> [Saved entries]
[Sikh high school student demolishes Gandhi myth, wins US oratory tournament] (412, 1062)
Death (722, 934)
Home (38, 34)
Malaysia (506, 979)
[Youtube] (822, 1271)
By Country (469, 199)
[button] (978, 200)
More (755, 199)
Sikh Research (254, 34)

> [Problem to solve] When you transcribe the records above, keep every line exactly the same.

> [Answer to this problem]
[Sikh high school student demolishes Gandhi myth, wins US oratory tournament] (412, 1062)
Death (722, 934)
Home (38, 34)
Malaysia (506, 979)
[Youtube] (822, 1271)
By Country (469, 199)
[button] (978, 200)
More (755, 199)
Sikh Research (254, 34)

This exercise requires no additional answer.